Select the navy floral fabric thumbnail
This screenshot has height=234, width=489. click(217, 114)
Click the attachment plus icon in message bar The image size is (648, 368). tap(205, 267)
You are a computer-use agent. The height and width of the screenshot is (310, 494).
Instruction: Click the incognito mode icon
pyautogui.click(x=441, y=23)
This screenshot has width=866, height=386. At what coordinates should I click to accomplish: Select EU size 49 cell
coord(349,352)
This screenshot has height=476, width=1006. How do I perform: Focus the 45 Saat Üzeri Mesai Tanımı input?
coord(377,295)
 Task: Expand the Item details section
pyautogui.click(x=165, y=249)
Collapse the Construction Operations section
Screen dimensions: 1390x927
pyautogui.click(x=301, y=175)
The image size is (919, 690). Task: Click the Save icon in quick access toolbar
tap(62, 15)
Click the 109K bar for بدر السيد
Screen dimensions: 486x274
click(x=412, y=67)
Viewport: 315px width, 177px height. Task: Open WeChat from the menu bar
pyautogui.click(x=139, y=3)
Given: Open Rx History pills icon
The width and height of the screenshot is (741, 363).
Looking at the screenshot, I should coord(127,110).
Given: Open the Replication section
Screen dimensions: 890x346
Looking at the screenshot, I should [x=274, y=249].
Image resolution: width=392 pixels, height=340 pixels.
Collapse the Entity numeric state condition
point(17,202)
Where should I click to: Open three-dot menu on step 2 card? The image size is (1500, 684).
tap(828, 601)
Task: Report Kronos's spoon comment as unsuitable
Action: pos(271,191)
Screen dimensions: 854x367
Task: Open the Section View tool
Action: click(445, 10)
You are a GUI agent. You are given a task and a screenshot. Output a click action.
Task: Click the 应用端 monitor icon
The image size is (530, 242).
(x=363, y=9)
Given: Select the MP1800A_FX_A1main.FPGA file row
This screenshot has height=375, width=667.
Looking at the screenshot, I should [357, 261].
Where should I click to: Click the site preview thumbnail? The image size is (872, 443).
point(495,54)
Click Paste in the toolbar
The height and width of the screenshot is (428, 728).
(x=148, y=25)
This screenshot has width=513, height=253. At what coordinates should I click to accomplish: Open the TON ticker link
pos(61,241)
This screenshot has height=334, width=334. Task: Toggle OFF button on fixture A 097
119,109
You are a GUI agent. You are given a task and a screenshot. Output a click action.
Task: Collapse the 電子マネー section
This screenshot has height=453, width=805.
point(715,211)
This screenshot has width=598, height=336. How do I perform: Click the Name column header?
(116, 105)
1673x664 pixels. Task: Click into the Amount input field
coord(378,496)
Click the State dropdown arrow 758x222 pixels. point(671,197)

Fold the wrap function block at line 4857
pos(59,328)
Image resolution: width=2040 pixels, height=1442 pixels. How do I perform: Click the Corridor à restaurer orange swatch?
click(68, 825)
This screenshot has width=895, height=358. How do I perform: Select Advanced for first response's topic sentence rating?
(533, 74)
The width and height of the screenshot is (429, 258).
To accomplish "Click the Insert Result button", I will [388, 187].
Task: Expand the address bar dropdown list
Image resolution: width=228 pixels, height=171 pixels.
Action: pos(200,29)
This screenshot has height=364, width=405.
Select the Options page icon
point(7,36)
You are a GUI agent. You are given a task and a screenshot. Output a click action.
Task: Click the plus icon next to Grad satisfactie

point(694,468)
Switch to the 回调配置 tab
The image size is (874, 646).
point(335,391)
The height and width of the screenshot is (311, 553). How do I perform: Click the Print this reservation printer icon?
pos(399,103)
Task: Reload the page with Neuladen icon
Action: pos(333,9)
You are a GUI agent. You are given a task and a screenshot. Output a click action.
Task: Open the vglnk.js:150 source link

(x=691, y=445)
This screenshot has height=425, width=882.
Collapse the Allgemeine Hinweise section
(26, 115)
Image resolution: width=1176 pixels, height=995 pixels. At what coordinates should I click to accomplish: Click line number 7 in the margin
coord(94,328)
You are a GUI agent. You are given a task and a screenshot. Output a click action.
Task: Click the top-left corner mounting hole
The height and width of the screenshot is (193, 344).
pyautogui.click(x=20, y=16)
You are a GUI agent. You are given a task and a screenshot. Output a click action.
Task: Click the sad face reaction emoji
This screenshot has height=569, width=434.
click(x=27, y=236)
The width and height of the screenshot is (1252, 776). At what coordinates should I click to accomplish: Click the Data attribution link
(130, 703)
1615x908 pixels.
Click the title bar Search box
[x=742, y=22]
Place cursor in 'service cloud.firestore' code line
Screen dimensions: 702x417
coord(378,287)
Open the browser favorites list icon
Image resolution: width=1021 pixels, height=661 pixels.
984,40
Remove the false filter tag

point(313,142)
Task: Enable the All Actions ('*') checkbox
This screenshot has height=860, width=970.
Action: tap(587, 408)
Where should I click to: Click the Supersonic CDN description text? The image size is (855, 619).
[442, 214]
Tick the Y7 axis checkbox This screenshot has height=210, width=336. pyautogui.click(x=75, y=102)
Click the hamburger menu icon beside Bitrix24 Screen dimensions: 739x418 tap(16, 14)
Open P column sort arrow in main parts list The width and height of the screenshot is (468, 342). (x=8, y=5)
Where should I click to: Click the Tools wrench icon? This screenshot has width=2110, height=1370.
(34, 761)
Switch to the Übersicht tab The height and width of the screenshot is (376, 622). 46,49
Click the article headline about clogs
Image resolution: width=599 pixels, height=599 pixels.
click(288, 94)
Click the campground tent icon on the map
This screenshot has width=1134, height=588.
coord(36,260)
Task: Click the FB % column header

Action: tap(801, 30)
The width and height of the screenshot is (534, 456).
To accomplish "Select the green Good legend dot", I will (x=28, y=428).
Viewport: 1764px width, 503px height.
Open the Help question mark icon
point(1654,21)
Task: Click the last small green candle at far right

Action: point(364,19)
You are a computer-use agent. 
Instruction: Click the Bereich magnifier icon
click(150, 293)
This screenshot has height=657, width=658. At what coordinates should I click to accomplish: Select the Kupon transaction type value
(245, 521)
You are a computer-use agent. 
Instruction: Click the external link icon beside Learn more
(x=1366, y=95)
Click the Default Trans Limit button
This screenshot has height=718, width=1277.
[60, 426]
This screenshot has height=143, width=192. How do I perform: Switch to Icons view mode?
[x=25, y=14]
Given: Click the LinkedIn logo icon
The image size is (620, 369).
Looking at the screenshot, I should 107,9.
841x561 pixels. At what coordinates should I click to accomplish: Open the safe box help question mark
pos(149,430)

◇ ◇ ◇

**EXERCISE**
Print the entire listing above again line for line, changing nothing.

**FINAL RESULT**
Select the navy floral fabric thumbnail
This screenshot has height=234, width=489. click(217, 114)
Click the attachment plus icon in message bar The image size is (648, 368). tap(205, 267)
You are a computer-use agent. The height and width of the screenshot is (310, 494).
Instruction: Click the incognito mode icon
pyautogui.click(x=441, y=23)
This screenshot has width=866, height=386. At what coordinates should I click to accomplish: Select EU size 49 cell
coord(349,352)
This screenshot has height=476, width=1006. How do I perform: Focus the 45 Saat Üzeri Mesai Tanımı input?
coord(377,295)
 Task: Expand the Item details section
pyautogui.click(x=165, y=249)
Collapse the Construction Operations section
Screen dimensions: 1390x927
pyautogui.click(x=301, y=175)
The image size is (919, 690). Task: Click the Save icon in quick access toolbar
tap(62, 15)
Click the 109K bar for بدر السيد
Screen dimensions: 486x274
click(x=412, y=67)
Viewport: 315px width, 177px height. Task: Open WeChat from the menu bar
pyautogui.click(x=139, y=3)
Given: Open Rx History pills icon
The width and height of the screenshot is (741, 363).
Looking at the screenshot, I should coord(127,110).
Given: Open the Replication section
Screen dimensions: 890x346
Looking at the screenshot, I should [x=274, y=249].
Image resolution: width=392 pixels, height=340 pixels.
Collapse the Entity numeric state condition
point(17,202)
Where should I click to: Open three-dot menu on step 2 card? The image size is (1500, 684).
tap(828, 601)
Task: Report Kronos's spoon comment as unsuitable
Action: pos(271,191)
Screen dimensions: 854x367
Task: Open the Section View tool
Action: click(445, 10)
You are a GUI agent. You are given a task and a screenshot. Output a click action.
Task: Click the 应用端 monitor icon
The image size is (530, 242).
(x=363, y=9)
Given: Select the MP1800A_FX_A1main.FPGA file row
This screenshot has height=375, width=667.
Looking at the screenshot, I should [357, 261].
Where should I click to: Click the site preview thumbnail? The image size is (872, 443).
point(495,54)
Click Paste in the toolbar
The height and width of the screenshot is (428, 728).
(x=148, y=25)
This screenshot has width=513, height=253. At what coordinates should I click to accomplish: Open the TON ticker link
pos(61,241)
This screenshot has height=334, width=334. Task: Toggle OFF button on fixture A 097
119,109
You are a GUI agent. You are given a task and a screenshot. Output a click action.
Task: Collapse the 電子マネー section
This screenshot has height=453, width=805.
point(715,211)
This screenshot has width=598, height=336. How do I perform: Click the Name column header?
(116, 105)
1673x664 pixels. Task: Click into the Amount input field
coord(378,496)
Click the State dropdown arrow 758x222 pixels. point(671,197)

Fold the wrap function block at line 4857
pos(59,328)
Image resolution: width=2040 pixels, height=1442 pixels. How do I perform: Click the Corridor à restaurer orange swatch?
click(68, 825)
This screenshot has width=895, height=358. How do I perform: Select Advanced for first response's topic sentence rating?
(533, 74)
The width and height of the screenshot is (429, 258).
To accomplish "Click the Insert Result button", I will [388, 187].
Task: Expand the address bar dropdown list
Image resolution: width=228 pixels, height=171 pixels.
Action: pos(200,29)
This screenshot has height=364, width=405.
Select the Options page icon
point(7,36)
You are a GUI agent. You are given a task and a screenshot. Output a click action.
Task: Click the plus icon next to Grad satisfactie

point(694,468)
Switch to the 回调配置 tab
The image size is (874, 646).
point(335,391)
The height and width of the screenshot is (311, 553). How do I perform: Click the Print this reservation printer icon?
pos(399,103)
Task: Reload the page with Neuladen icon
Action: pos(333,9)
You are a GUI agent. You are given a task and a screenshot. Output a click action.
Task: Open the vglnk.js:150 source link

(x=691, y=445)
This screenshot has height=425, width=882.
Collapse the Allgemeine Hinweise section
(26, 115)
Image resolution: width=1176 pixels, height=995 pixels. At what coordinates should I click to accomplish: Click line number 7 in the margin
coord(94,328)
You are a GUI agent. You are given a task and a screenshot. Output a click action.
Task: Click the top-left corner mounting hole
The height and width of the screenshot is (193, 344).
pyautogui.click(x=20, y=16)
You are a GUI agent. You are given a task and a screenshot. Output a click action.
Task: Click the sad face reaction emoji
This screenshot has height=569, width=434.
click(x=27, y=236)
The width and height of the screenshot is (1252, 776). At what coordinates should I click to accomplish: Click the Data attribution link
(130, 703)
1615x908 pixels.
Click the title bar Search box
[x=742, y=22]
Place cursor in 'service cloud.firestore' code line
Screen dimensions: 702x417
coord(378,287)
Open the browser favorites list icon
Image resolution: width=1021 pixels, height=661 pixels.
984,40
Remove the false filter tag

point(313,142)
Task: Enable the All Actions ('*') checkbox
This screenshot has height=860, width=970.
Action: tap(587, 408)
Where should I click to: Click the Supersonic CDN description text? The image size is (855, 619).
[442, 214]
Tick the Y7 axis checkbox This screenshot has height=210, width=336. pyautogui.click(x=75, y=102)
Click the hamburger menu icon beside Bitrix24 Screen dimensions: 739x418 tap(16, 14)
Open P column sort arrow in main parts list The width and height of the screenshot is (468, 342). (x=8, y=5)
Where should I click to: Click the Tools wrench icon? This screenshot has width=2110, height=1370.
(34, 761)
Switch to the Übersicht tab The height and width of the screenshot is (376, 622). 46,49
Click the article headline about clogs
Image resolution: width=599 pixels, height=599 pixels.
click(288, 94)
Click the campground tent icon on the map
This screenshot has width=1134, height=588.
coord(36,260)
Task: Click the FB % column header

Action: tap(801, 30)
The width and height of the screenshot is (534, 456).
To accomplish "Select the green Good legend dot", I will (x=28, y=428).
Viewport: 1764px width, 503px height.
Open the Help question mark icon
point(1654,21)
Task: Click the last small green candle at far right

Action: point(364,19)
You are a computer-use agent. 
Instruction: Click the Bereich magnifier icon
click(150, 293)
This screenshot has height=657, width=658. At what coordinates should I click to accomplish: Select the Kupon transaction type value
(245, 521)
You are a computer-use agent. 
Instruction: Click the external link icon beside Learn more
(x=1366, y=95)
Click the Default Trans Limit button
This screenshot has height=718, width=1277.
[60, 426]
This screenshot has height=143, width=192. How do I perform: Switch to Icons view mode?
[x=25, y=14]
Given: Click the LinkedIn logo icon
The image size is (620, 369).
Looking at the screenshot, I should 107,9.
841x561 pixels. At what coordinates should I click to accomplish: Open the safe box help question mark
pos(149,430)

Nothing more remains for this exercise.